# [Your objective]
Nothing may be dropped. Retype the whole listing exactly.

┄┄┄┄┄┄┄┄┄┄┄┄┄┄┄┄┄┄┄┄

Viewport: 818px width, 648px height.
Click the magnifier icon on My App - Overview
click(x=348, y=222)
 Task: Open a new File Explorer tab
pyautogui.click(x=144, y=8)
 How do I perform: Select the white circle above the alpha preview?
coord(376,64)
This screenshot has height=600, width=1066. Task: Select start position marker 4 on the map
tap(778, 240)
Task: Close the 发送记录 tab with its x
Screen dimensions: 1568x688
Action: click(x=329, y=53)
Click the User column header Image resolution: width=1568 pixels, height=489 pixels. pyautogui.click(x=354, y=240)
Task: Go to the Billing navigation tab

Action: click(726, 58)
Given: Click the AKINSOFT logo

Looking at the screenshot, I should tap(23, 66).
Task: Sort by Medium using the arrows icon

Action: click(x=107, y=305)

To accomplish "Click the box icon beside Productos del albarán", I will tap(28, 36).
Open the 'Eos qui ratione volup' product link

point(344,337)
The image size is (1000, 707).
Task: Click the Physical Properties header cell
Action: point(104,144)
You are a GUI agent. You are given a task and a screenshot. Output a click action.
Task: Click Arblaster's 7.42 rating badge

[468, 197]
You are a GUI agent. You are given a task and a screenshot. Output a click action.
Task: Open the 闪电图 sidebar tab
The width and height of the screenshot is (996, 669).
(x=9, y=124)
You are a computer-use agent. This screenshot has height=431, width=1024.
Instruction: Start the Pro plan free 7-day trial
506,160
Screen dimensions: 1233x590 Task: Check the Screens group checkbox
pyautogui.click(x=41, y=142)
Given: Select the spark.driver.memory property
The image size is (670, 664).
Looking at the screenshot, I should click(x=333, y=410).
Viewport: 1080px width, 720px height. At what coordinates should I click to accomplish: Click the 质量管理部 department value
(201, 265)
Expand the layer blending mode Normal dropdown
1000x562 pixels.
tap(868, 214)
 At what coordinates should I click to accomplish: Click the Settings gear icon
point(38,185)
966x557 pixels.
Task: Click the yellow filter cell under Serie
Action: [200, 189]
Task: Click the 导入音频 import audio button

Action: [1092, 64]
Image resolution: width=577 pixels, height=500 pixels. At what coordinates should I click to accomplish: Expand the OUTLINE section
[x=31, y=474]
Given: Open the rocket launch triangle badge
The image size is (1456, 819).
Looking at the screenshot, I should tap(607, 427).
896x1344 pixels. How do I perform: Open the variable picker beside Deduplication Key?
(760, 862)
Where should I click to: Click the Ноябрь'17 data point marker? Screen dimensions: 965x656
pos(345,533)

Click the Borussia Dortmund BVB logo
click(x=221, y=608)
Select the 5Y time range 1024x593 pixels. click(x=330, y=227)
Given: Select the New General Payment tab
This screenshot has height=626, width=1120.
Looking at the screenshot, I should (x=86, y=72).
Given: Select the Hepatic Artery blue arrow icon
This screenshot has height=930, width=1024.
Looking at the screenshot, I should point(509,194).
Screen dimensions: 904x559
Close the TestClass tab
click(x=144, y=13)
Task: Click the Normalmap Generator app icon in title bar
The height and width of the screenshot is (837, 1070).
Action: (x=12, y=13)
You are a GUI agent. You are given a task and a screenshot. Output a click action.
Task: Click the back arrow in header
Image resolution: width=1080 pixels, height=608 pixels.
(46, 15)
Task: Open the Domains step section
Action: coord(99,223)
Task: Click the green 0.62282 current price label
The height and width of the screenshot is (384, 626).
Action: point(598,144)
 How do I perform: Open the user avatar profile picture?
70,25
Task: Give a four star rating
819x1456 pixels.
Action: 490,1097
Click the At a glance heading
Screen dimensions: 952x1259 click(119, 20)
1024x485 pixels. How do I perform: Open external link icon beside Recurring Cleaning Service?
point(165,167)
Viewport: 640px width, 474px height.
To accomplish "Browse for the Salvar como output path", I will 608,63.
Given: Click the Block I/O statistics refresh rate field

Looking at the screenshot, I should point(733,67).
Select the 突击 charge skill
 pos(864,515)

┄┄┄┄┄┄┄┄┄┄┄┄┄┄┄┄┄┄┄┄

# [Response below]
Viewport: 818px width, 648px height.
Click the magnifier icon on My App - Overview
click(x=348, y=222)
 Task: Open a new File Explorer tab
pyautogui.click(x=144, y=8)
 How do I perform: Select the white circle above the alpha preview?
coord(376,64)
This screenshot has height=600, width=1066. Task: Select start position marker 4 on the map
tap(778, 240)
Task: Close the 发送记录 tab with its x
Screen dimensions: 1568x688
Action: click(x=329, y=53)
Click the User column header Image resolution: width=1568 pixels, height=489 pixels. pyautogui.click(x=354, y=240)
Task: Go to the Billing navigation tab

Action: click(726, 58)
Given: Click the AKINSOFT logo

Looking at the screenshot, I should tap(23, 66).
Task: Sort by Medium using the arrows icon

Action: click(x=107, y=305)

To accomplish "Click the box icon beside Productos del albarán", I will tap(28, 36).
Open the 'Eos qui ratione volup' product link

point(344,337)
The image size is (1000, 707).
Task: Click the Physical Properties header cell
Action: point(104,144)
You are a GUI agent. You are given a task and a screenshot. Output a click action.
Task: Click Arblaster's 7.42 rating badge

[468, 197]
You are a GUI agent. You are given a task and a screenshot. Output a click action.
Task: Open the 闪电图 sidebar tab
The width and height of the screenshot is (996, 669).
(x=9, y=124)
You are a computer-use agent. This screenshot has height=431, width=1024.
Instruction: Start the Pro plan free 7-day trial
506,160
Screen dimensions: 1233x590 Task: Check the Screens group checkbox
pyautogui.click(x=41, y=142)
Given: Select the spark.driver.memory property
The image size is (670, 664).
Looking at the screenshot, I should click(x=333, y=410).
Viewport: 1080px width, 720px height. At what coordinates should I click to accomplish: Click the 质量管理部 department value
(201, 265)
Expand the layer blending mode Normal dropdown
1000x562 pixels.
tap(868, 214)
 At what coordinates should I click to accomplish: Click the Settings gear icon
point(38,185)
966x557 pixels.
Task: Click the yellow filter cell under Serie
Action: [200, 189]
Task: Click the 导入音频 import audio button

Action: [1092, 64]
Image resolution: width=577 pixels, height=500 pixels. At what coordinates should I click to accomplish: Expand the OUTLINE section
[x=31, y=474]
Given: Open the rocket launch triangle badge
The image size is (1456, 819).
Looking at the screenshot, I should tap(607, 427).
896x1344 pixels. How do I perform: Open the variable picker beside Deduplication Key?
(760, 862)
Where should I click to: Click the Ноябрь'17 data point marker? Screen dimensions: 965x656
pos(345,533)

Click the Borussia Dortmund BVB logo
click(x=221, y=608)
Select the 5Y time range 1024x593 pixels. click(x=330, y=227)
Given: Select the New General Payment tab
This screenshot has height=626, width=1120.
Looking at the screenshot, I should (x=86, y=72).
Given: Select the Hepatic Artery blue arrow icon
This screenshot has height=930, width=1024.
Looking at the screenshot, I should point(509,194).
Screen dimensions: 904x559
Close the TestClass tab
click(x=144, y=13)
Task: Click the Normalmap Generator app icon in title bar
The height and width of the screenshot is (837, 1070).
Action: (x=12, y=13)
You are a GUI agent. You are given a task and a screenshot. Output a click action.
Task: Click the back arrow in header
Image resolution: width=1080 pixels, height=608 pixels.
(46, 15)
Task: Open the Domains step section
Action: coord(99,223)
Task: Click the green 0.62282 current price label
The height and width of the screenshot is (384, 626).
Action: point(598,144)
 How do I perform: Open the user avatar profile picture?
70,25
Task: Give a four star rating
819x1456 pixels.
Action: 490,1097
Click the At a glance heading
Screen dimensions: 952x1259 click(119, 20)
1024x485 pixels. How do I perform: Open external link icon beside Recurring Cleaning Service?
point(165,167)
Viewport: 640px width, 474px height.
To accomplish "Browse for the Salvar como output path", I will 608,63.
Given: Click the Block I/O statistics refresh rate field

Looking at the screenshot, I should point(733,67).
Select the 突击 charge skill
 pos(864,515)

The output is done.